> **Work to be completed**
Type out every line below exactly as it reads.
##### Supplied records #####
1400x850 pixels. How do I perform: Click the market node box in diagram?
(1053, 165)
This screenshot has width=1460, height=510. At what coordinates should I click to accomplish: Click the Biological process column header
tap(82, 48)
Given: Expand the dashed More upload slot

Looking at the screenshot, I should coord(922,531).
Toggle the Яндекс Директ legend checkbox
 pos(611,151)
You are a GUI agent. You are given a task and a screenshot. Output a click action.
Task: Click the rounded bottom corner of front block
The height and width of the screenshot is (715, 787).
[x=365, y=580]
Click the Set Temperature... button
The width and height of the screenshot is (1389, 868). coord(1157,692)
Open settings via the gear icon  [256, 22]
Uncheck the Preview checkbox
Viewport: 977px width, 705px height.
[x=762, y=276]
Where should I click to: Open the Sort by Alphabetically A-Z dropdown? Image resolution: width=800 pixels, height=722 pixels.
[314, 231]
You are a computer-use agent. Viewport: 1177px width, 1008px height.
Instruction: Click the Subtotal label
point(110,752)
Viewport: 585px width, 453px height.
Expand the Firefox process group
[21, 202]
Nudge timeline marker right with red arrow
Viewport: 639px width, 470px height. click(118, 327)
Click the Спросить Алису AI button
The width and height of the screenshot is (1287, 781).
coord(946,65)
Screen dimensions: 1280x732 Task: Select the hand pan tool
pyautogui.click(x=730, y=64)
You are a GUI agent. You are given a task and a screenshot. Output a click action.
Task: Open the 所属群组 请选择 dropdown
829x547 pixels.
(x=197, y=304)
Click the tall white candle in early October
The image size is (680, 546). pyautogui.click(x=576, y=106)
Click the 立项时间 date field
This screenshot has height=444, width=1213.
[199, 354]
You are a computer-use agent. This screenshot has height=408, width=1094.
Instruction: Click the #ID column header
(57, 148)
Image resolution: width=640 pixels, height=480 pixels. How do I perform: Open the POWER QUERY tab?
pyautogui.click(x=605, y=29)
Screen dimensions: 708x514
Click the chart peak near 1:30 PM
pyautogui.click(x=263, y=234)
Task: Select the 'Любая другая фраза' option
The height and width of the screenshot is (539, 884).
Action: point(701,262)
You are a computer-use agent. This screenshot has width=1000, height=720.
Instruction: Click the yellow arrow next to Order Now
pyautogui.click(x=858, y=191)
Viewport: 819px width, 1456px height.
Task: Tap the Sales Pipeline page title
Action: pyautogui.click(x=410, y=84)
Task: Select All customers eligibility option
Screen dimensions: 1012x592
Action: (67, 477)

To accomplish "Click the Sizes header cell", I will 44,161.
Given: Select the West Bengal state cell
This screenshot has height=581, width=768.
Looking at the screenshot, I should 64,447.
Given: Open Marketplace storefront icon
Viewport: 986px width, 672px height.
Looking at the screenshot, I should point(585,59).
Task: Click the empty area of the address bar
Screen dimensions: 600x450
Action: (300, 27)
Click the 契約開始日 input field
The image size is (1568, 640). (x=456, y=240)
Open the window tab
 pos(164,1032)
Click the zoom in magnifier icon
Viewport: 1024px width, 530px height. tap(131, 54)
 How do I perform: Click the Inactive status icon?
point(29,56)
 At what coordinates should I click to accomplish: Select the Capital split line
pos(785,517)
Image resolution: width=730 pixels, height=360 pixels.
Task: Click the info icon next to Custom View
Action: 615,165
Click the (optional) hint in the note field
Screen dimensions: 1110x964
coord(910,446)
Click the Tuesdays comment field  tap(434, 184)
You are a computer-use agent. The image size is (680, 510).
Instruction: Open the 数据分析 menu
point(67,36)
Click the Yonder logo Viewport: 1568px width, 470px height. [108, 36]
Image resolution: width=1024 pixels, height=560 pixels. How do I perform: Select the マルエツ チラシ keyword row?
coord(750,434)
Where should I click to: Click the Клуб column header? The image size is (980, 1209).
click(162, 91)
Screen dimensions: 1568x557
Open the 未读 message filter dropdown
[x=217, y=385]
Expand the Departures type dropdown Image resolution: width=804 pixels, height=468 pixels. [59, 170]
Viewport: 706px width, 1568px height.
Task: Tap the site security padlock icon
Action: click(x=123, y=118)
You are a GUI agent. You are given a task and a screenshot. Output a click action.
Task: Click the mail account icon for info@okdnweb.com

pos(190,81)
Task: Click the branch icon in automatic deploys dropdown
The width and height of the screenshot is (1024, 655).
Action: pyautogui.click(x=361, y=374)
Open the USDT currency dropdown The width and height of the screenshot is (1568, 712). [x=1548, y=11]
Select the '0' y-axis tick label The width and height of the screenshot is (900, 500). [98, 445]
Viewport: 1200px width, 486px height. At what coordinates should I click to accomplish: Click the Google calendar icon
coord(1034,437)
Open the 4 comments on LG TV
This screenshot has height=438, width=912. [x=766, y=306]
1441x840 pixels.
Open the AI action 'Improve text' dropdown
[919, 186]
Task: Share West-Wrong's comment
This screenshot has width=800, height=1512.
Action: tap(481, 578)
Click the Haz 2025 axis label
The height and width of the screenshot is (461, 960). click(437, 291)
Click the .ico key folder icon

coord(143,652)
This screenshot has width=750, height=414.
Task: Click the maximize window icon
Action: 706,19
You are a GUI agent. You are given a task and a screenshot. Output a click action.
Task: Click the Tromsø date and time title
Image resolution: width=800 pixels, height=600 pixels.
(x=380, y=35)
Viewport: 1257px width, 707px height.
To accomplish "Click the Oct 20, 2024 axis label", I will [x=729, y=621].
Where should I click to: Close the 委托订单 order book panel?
#####
> **Response**
1400x850 pixels. How do I perform: Click the market node box in diagram?
(1053, 165)
This screenshot has width=1460, height=510. At what coordinates should I click to accomplish: Click the Biological process column header
tap(82, 48)
Given: Expand the dashed More upload slot

Looking at the screenshot, I should coord(922,531).
Toggle the Яндекс Директ legend checkbox
 pos(611,151)
You are a GUI agent. You are given a task and a screenshot. Output a click action.
Task: Click the rounded bottom corner of front block
The height and width of the screenshot is (715, 787).
[x=365, y=580]
Click the Set Temperature... button
The width and height of the screenshot is (1389, 868). coord(1157,692)
Open settings via the gear icon  [256, 22]
Uncheck the Preview checkbox
Viewport: 977px width, 705px height.
[x=762, y=276]
Where should I click to: Open the Sort by Alphabetically A-Z dropdown? Image resolution: width=800 pixels, height=722 pixels.
[314, 231]
You are a computer-use agent. Viewport: 1177px width, 1008px height.
Instruction: Click the Subtotal label
point(110,752)
Viewport: 585px width, 453px height.
Expand the Firefox process group
[21, 202]
Nudge timeline marker right with red arrow
Viewport: 639px width, 470px height. click(118, 327)
Click the Спросить Алису AI button
The width and height of the screenshot is (1287, 781).
coord(946,65)
Screen dimensions: 1280x732 Task: Select the hand pan tool
pyautogui.click(x=730, y=64)
You are a GUI agent. You are given a task and a screenshot. Output a click action.
Task: Open the 所属群组 请选择 dropdown
829x547 pixels.
(x=197, y=304)
Click the tall white candle in early October
The image size is (680, 546). pyautogui.click(x=576, y=106)
Click the 立项时间 date field
This screenshot has height=444, width=1213.
[199, 354]
You are a computer-use agent. This screenshot has height=408, width=1094.
Instruction: Click the #ID column header
(57, 148)
Image resolution: width=640 pixels, height=480 pixels. How do I perform: Open the POWER QUERY tab?
pyautogui.click(x=605, y=29)
Screen dimensions: 708x514
Click the chart peak near 1:30 PM
pyautogui.click(x=263, y=234)
Task: Select the 'Любая другая фраза' option
The height and width of the screenshot is (539, 884).
Action: point(701,262)
You are a computer-use agent. This screenshot has width=1000, height=720.
Instruction: Click the yellow arrow next to Order Now
pyautogui.click(x=858, y=191)
Viewport: 819px width, 1456px height.
Task: Tap the Sales Pipeline page title
Action: pyautogui.click(x=410, y=84)
Task: Select All customers eligibility option
Screen dimensions: 1012x592
Action: (67, 477)

To accomplish "Click the Sizes header cell", I will 44,161.
Given: Select the West Bengal state cell
This screenshot has height=581, width=768.
Looking at the screenshot, I should 64,447.
Given: Open Marketplace storefront icon
Viewport: 986px width, 672px height.
Looking at the screenshot, I should point(585,59).
Task: Click the empty area of the address bar
Screen dimensions: 600x450
Action: (300, 27)
Click the 契約開始日 input field
The image size is (1568, 640). (x=456, y=240)
Open the window tab
 pos(164,1032)
Click the zoom in magnifier icon
Viewport: 1024px width, 530px height. tap(131, 54)
 How do I perform: Click the Inactive status icon?
point(29,56)
 At what coordinates should I click to accomplish: Select the Capital split line
pos(785,517)
Image resolution: width=730 pixels, height=360 pixels.
Task: Click the info icon next to Custom View
Action: 615,165
Click the (optional) hint in the note field
Screen dimensions: 1110x964
coord(910,446)
Click the Tuesdays comment field  tap(434, 184)
You are a computer-use agent. The image size is (680, 510).
Instruction: Open the 数据分析 menu
point(67,36)
Click the Yonder logo Viewport: 1568px width, 470px height. [108, 36]
Image resolution: width=1024 pixels, height=560 pixels. How do I perform: Select the マルエツ チラシ keyword row?
coord(750,434)
Where should I click to: Click the Клуб column header? The image size is (980, 1209).
click(162, 91)
Screen dimensions: 1568x557
Open the 未读 message filter dropdown
[x=217, y=385]
Expand the Departures type dropdown Image resolution: width=804 pixels, height=468 pixels. [59, 170]
Viewport: 706px width, 1568px height.
Task: Tap the site security padlock icon
Action: click(x=123, y=118)
You are a GUI agent. You are given a task and a screenshot. Output a click action.
Task: Click the mail account icon for info@okdnweb.com

pos(190,81)
Task: Click the branch icon in automatic deploys dropdown
The width and height of the screenshot is (1024, 655).
Action: pyautogui.click(x=361, y=374)
Open the USDT currency dropdown The width and height of the screenshot is (1568, 712). [x=1548, y=11]
Select the '0' y-axis tick label The width and height of the screenshot is (900, 500). [98, 445]
Viewport: 1200px width, 486px height. At what coordinates should I click to accomplish: Click the Google calendar icon
coord(1034,437)
Open the 4 comments on LG TV
This screenshot has height=438, width=912. [x=766, y=306]
1441x840 pixels.
Open the AI action 'Improve text' dropdown
[919, 186]
Task: Share West-Wrong's comment
This screenshot has width=800, height=1512.
Action: tap(481, 578)
Click the Haz 2025 axis label
The height and width of the screenshot is (461, 960). click(437, 291)
Click the .ico key folder icon

coord(143,652)
This screenshot has width=750, height=414.
Task: Click the maximize window icon
Action: 706,19
You are a GUI agent. You are given a task and a screenshot. Output a click action.
Task: Click the Tromsø date and time title
Image resolution: width=800 pixels, height=600 pixels.
(x=380, y=35)
Viewport: 1257px width, 707px height.
To accomplish "Click the Oct 20, 2024 axis label", I will [x=729, y=621].
Where should I click to: Close the 委托订单 order book panel?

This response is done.